Enunciado da tarefa.
Continue, por favor, o texto sobre o efeito da fibra no ambiente intestinal dos cães, a partir da última frase apresentada.

Trecho da página.
----------
Essa variação deve-se principalmente a mudanças nas propriedades físico-químicas da fibra como: volume, viscosidade, solubilidade, capacidade de retenção de água e grau de fermentabilidade.

 

EFEITO DA FIBRA NO AMBIENTE INTESTINAL

A suscetibilidade da fibra dietética à fermentação microbiana varia dependendo da acessibilidade da fibra à população microbiana no intestino. Em animais monogástricos, como os cães, o intestino grosso é o local mais importante de fermentação, sendo que a fermentação da fração solúvel da fibra ocorre principalmente no cólon proximal, enquanto a fermentação da fração insolúvel é mantida até a região do cólon distal.

De modo geral, a fermentação da fibra é um processo extremamente complexo, afetado por muitos fatores no trato gastrointestinal, incluindo o hospedeiro, sua microbiota e a interação que ocorre entre eles.
----------
Dados de entrada.
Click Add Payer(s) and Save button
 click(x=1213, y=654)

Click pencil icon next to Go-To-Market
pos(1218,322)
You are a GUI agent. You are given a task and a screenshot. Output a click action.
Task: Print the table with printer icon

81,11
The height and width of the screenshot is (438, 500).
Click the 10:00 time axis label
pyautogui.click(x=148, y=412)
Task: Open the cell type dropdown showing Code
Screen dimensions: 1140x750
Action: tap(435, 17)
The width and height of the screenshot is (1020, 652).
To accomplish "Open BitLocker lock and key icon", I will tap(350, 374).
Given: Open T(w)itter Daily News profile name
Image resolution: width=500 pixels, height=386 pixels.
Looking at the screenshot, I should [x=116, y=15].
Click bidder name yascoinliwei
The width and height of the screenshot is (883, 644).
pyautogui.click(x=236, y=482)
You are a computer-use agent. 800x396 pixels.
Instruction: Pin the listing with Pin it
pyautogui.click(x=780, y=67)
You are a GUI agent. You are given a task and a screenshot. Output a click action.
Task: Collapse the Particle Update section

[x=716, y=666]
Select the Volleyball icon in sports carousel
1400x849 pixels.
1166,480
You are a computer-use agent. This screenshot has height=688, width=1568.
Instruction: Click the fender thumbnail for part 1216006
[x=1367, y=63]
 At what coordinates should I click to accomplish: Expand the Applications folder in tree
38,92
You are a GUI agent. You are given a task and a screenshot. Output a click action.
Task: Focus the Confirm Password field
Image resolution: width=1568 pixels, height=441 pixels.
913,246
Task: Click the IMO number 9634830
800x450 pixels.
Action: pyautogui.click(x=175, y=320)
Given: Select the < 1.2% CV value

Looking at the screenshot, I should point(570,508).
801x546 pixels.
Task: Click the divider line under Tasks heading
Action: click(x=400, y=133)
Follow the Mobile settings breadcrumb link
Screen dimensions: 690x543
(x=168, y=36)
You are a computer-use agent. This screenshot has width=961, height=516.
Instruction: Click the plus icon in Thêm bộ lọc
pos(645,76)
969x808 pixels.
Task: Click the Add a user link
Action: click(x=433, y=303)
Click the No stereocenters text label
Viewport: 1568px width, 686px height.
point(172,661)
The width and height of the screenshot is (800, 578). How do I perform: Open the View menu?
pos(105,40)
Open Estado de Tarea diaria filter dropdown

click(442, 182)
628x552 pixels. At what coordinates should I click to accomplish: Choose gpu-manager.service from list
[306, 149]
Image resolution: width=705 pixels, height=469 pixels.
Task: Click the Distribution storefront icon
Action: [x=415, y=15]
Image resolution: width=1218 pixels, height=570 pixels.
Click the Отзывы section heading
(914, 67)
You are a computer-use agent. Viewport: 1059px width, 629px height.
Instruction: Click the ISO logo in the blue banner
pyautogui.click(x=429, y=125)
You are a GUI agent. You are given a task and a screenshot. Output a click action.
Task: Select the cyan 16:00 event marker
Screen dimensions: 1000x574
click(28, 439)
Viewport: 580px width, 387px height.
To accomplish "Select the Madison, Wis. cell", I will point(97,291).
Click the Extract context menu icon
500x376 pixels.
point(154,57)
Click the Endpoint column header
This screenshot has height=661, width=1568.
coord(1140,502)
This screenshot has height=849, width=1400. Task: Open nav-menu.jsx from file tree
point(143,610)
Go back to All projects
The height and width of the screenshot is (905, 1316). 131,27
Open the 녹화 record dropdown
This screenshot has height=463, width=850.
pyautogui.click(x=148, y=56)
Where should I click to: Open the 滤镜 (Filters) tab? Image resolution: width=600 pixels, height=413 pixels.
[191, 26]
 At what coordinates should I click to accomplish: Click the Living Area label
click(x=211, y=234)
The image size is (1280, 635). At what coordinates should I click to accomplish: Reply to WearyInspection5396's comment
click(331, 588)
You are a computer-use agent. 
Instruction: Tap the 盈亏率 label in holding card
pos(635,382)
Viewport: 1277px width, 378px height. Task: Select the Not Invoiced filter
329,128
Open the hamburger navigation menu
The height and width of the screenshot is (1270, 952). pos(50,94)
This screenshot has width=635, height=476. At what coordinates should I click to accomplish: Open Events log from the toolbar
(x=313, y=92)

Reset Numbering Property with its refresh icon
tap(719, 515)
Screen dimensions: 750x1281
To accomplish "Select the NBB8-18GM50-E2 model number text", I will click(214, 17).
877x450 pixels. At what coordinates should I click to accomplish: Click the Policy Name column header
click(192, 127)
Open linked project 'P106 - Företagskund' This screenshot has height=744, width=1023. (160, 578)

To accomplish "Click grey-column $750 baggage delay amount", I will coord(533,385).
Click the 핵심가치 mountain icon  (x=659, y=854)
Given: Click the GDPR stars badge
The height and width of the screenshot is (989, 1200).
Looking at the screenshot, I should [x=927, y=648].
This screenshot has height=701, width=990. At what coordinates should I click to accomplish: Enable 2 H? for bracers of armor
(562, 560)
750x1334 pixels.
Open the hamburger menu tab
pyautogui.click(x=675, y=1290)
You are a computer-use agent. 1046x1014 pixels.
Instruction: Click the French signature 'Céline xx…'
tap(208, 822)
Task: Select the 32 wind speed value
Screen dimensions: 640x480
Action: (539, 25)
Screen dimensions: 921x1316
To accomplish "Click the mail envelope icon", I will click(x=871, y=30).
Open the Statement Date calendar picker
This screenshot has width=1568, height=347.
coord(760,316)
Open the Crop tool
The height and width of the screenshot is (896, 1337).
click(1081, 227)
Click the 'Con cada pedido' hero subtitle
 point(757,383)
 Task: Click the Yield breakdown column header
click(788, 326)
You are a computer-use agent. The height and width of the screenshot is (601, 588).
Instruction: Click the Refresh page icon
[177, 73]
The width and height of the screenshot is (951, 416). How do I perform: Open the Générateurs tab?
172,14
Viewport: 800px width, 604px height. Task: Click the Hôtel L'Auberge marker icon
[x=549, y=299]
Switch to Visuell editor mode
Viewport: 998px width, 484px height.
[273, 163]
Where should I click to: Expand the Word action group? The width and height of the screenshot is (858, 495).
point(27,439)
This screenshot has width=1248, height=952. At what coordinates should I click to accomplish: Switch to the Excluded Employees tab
----------
Resultado da tarefa.
Adicionalmente, a fermentação da fibra dietética resulta na produção de ácidos graxos de cadeia curta (AGCC, Figura 1) como acetato, propionato e butirato, juntamente com alguns gases como hidrogênio e dióxido de carbono.

Os AGCC são os principais produtos finais da fermentação bacteriana colônica de amido não absorvido e polissacarídeos não amiláceos e os principais ânions orgânicos presentes no conteúdo colônico.

Por outro lado, os ácidos graxos de cadeia ramificada (AGCR) isto é, isobutirato e isovalerato resultam da degradação de proteínas por bactérias com potencial patogênico. 

Além dos AGCC, outros metabólitos como lactato, etanol e succinato também são produzidos a partir de fermentação bacteriana da fibra.

Após a produção, os AGCC são prontamente absorvidos pelo epitélio  intestinal por difusão passiva e utilizados para favorecer o crescimento bacteriano. Além disso, embora os AGCC sejam principalmente absorvidos e metabolizados pelas células intestinais, estes são também usados como fonte de energia por outros tecidos do organismo, como: intestino, fígado e músculo.

Em adição, a absorção de AGCC estimula a reabsorção de água e eletrólitos, estando diretamente ligada com a função osmorreguladora do intestino, gerando efeito sobre a umidade das fezes.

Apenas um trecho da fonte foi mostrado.